“Certa vez o Rei Milinda perguntou a Bhiksu Nagasena: “Seus olhos são na verdade você?”
Bhiksu Nagasena respondeu:
“Não!”
O Rei Milinda perguntou novamente: “E seus ouvidos?”
“Não!”
“E seu nariz é você?”
“Não!”
“Então significa que seu corpo é na realidade você?”
“Não, respondeu Nagasena, a existência do corpo é só uma combinação ilusória.”
“Então a mente deve ser real.”
“Também não é.”
O Rei Milinda aborreceu-se e perguntou novamente:
“Bem, se os olhos, ouvidos, nariz, língua, corpo e pensamentos não são você, então diga-me, onde está seu verdadeiro ego?

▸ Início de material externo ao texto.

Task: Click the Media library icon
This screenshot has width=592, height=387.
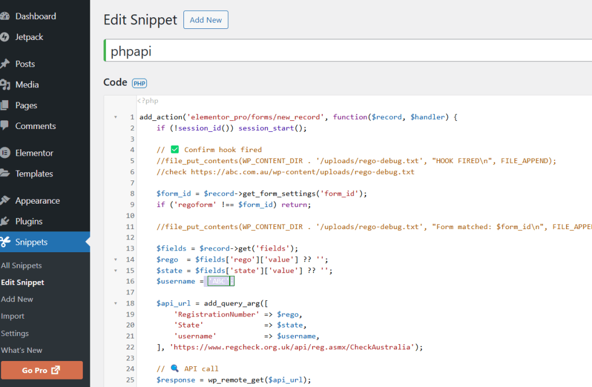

Bhiksu Nagasena sorriu e respondeu com uma pergunta:
“A janela é sua casa?”
O Rei fora surpreendido e lutou para responder:
“Não!”
“E a porta?
“Não!”
“Os tijolos e azulejos são a casa?”
“Não!”
“E a mobília e os pilares?”
“Não, claro que não!”
Bhiksu Nagasena sorriu e perguntou:
“Se a janela, a porta, os tijolos, os azulejos, a mobília e os pilares não são a casa, então onde está a casa real?
O Rei Milinda finalmente compreendeu que causa, condições e efeitos não podem ser separados, nem tão pouco compreendidos por uma visão pré-concebida e parcial.
Uma casa só pode ser construída a partir da existência de muitas condições.
Da mesma forma, a existência humana requer diversas condições.
Se conhecemos a lei da causa e efeito, se acreditamos na sua existência, plantaremos boas causas em vários lugares e cultivaremos condições vantajosas o tempo todo.
Com isso nossas vidas percorrerão um caminho homogêneo, repleto de sucesso.
Esse verso fala sobre isso:
“Se o indivíduo compreende
A lei da causa e efeito,
Será capaz de encontrar a primavera
Em meio da geada do outono e da neve do inverno.”